Carrier Long March 2-D rocket blasts off at the Jiuquan Satellite Launch Center in Gansu province, Dec 17, 2015, sending into space the country's first Dark Matter Particle Explorer Satellite. [Photo/Xinhua] |
China on Thursday sent into space the country's first space telescope in a fresh search for signals of dark matter, invisible material that scientists say makes up most of the universe's mass.
The Dark Matter Particle Explorer (DAMPE) Satellite, which has been given the moniker "Wukong" after the Monkey King from the Chinese classical fiction "Journey to the West," was launched at 8:12 a.m. Thursday on a Long March 2-D rocket from Jiuquan Satellite Launch Center.
It will enter a sun-synchronous orbit at a height of 500 kilometers to observe the direction, energy and electric charge of high-energy particles in space.

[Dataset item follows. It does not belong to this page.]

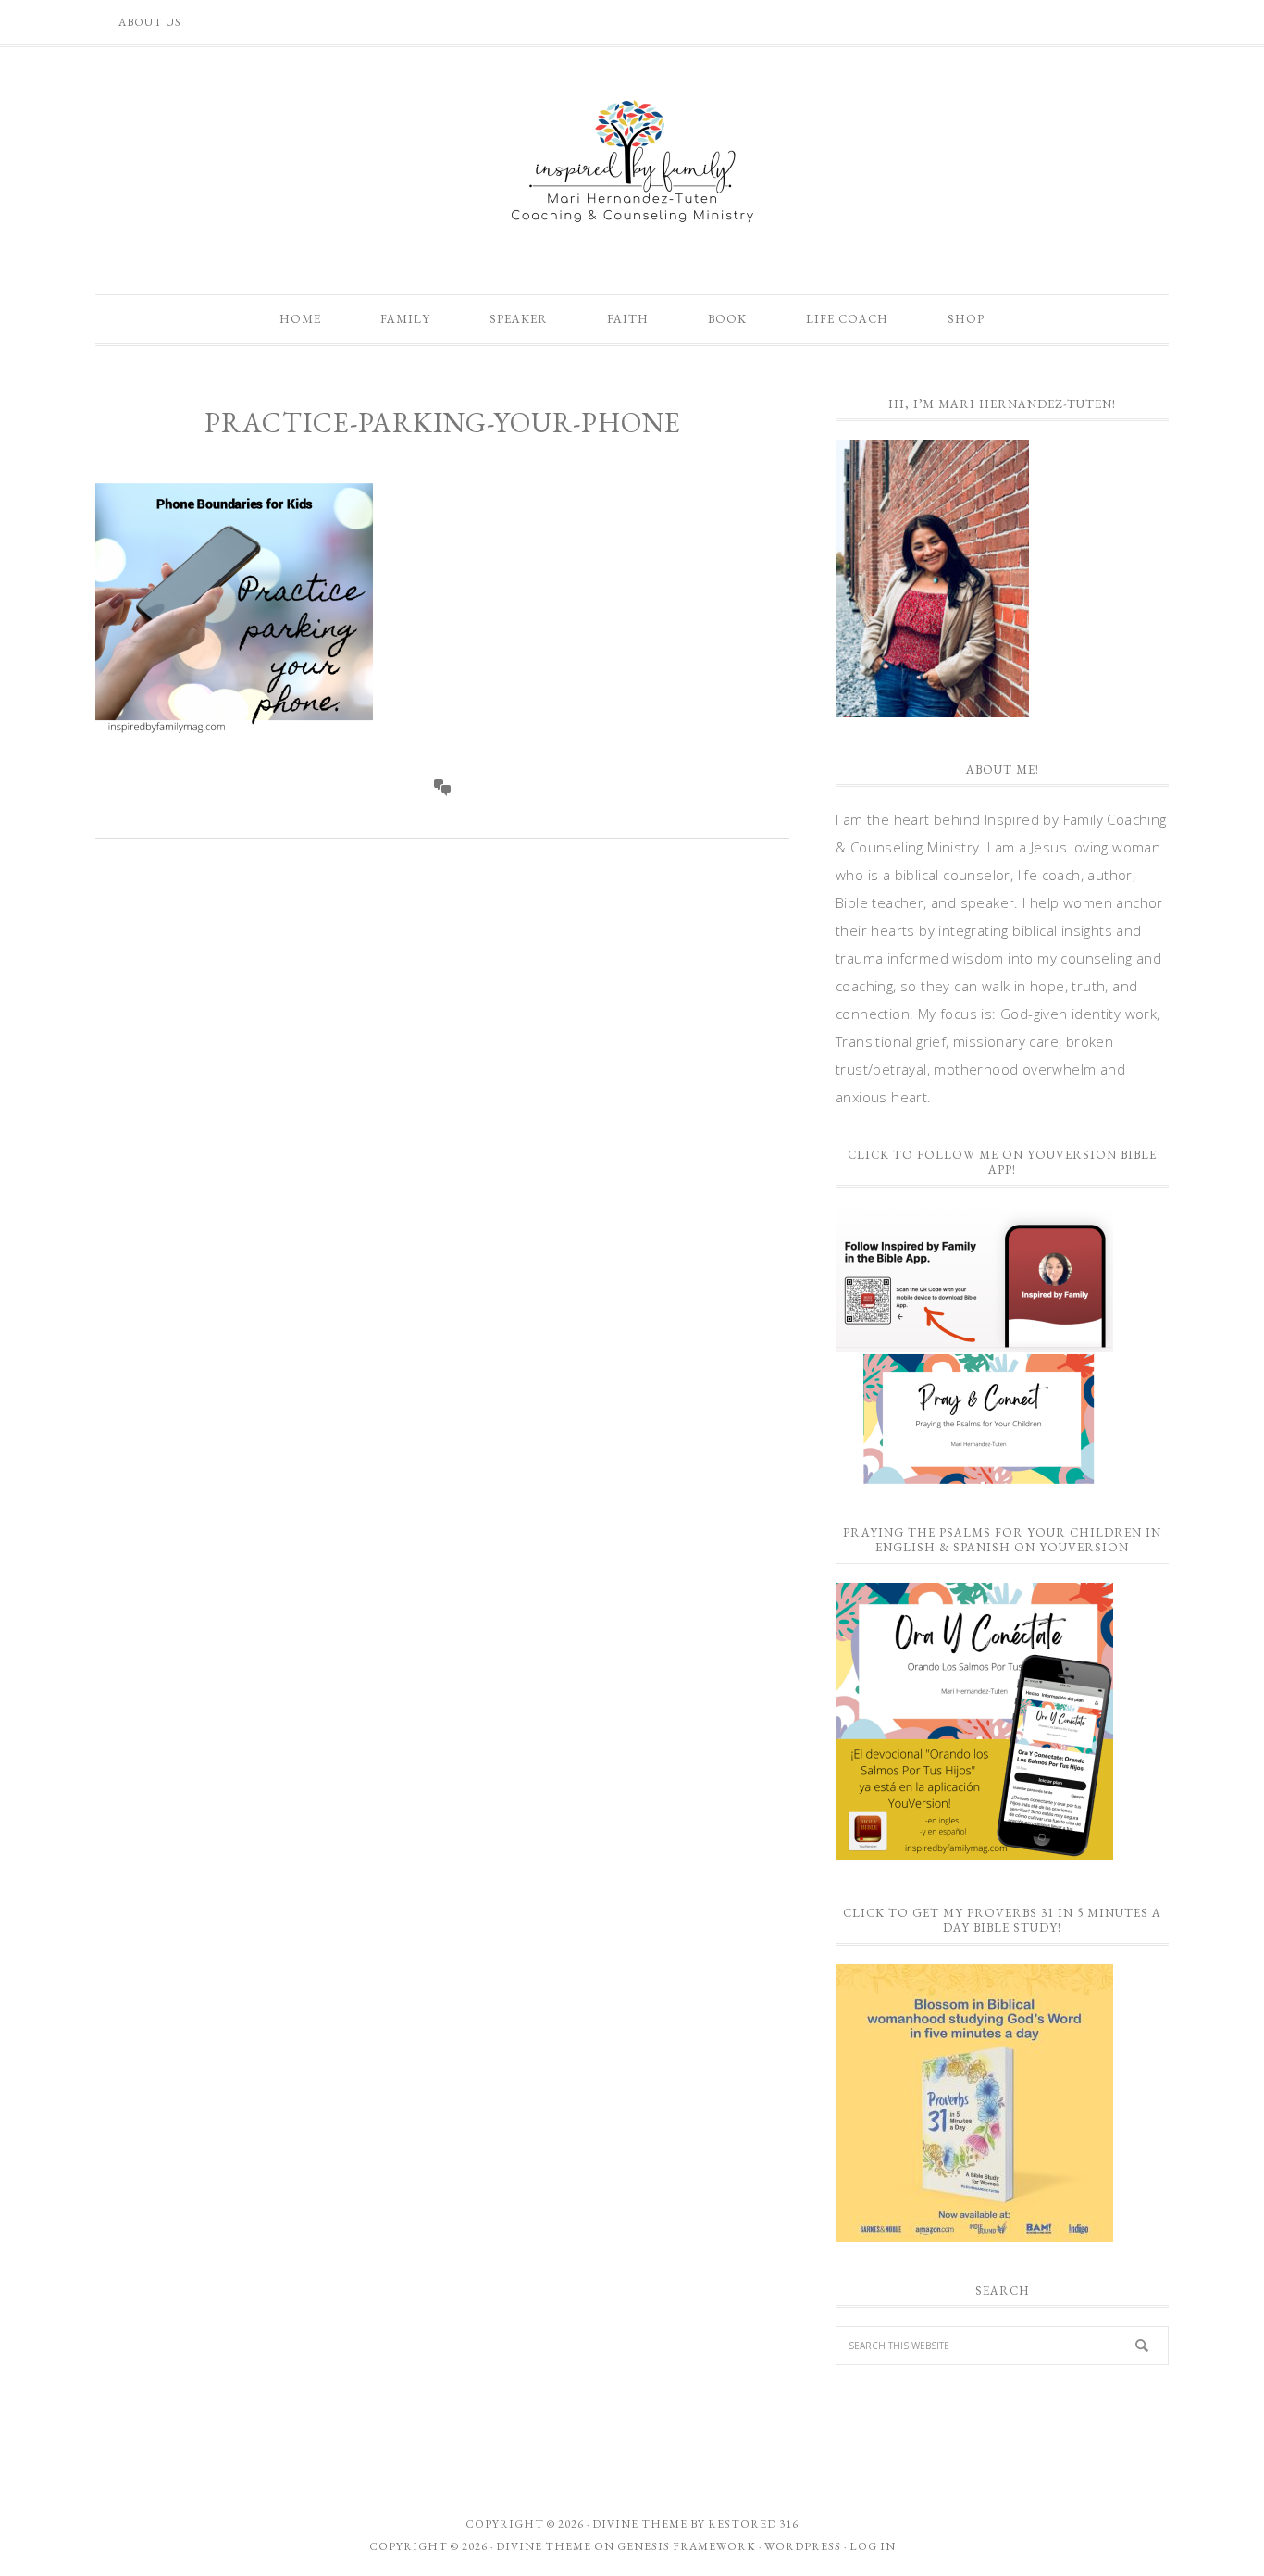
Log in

The satellite is designed to undertake a three-year space mission, but scientists hope it could last five.
They also hope the 1.9-tonne desk-sized satellite could help shine more light on the hypothetical mass during that short period.
Dark matter, which does not emit or reflect enough electromagnetic radiation to be observed directly, is one of the huge mysteries of modern science.
Theorized by scientists who could not understand missing mass and strangely bent light in faraway galaxies, dark matter has become widely accepted in the physics community even though its existence has never been concretely proven.
Scientists now believe that only around five percent of the total mass-energy of the known universe is made up of ordinary matter -- protons, neutrons, electrons -- whereas dark matter and dark energy make up the rest.
Exploration of dark matter could, therefore, give us a clearer idea about the past and future of galaxies and the universe, and will be revolutionary for the world of physics and space science, said Chang Jin, chief scientist on the project.
Shedding light on dark matter
Hints of the true nature of dark matter have already emerged from some previous observations, including those conducted by the Alpha Magnetic Spectrometer onboard the International Space Station and by the Large Hadron Collider (LHC) at the CERN physics research center near Geneva, Switzerland.
China also runs an underground dark matter lab in the southwest province of Sichuan, some 2,400 meters under the earth's surface.
So far, scientists have developed three investigative methods -- a particle accelerator that "creates" dark matter particles; special targets underground to see the traces left by colliding dark matter particles; and the calculation of dark matter particles' annihilation or decay that are in space, which help calculate details and space distribution.
DAMPE will support research using the third method, scientists are hoping the findings will help clarify previous observation results and lift the "invisible cloak" of dark matter.
"This is like tracking down the 'son' of dark matter -- if you cannot find the father, you go to the son and you could learn about at least some properties of his father," said Chang.
Wukong will scan space in all directions in the first two years and focus on sections where dark matter is most likely to be observed afterward.
More than 100 scientists will study the data. Initial findings will be published in the second half of 2016.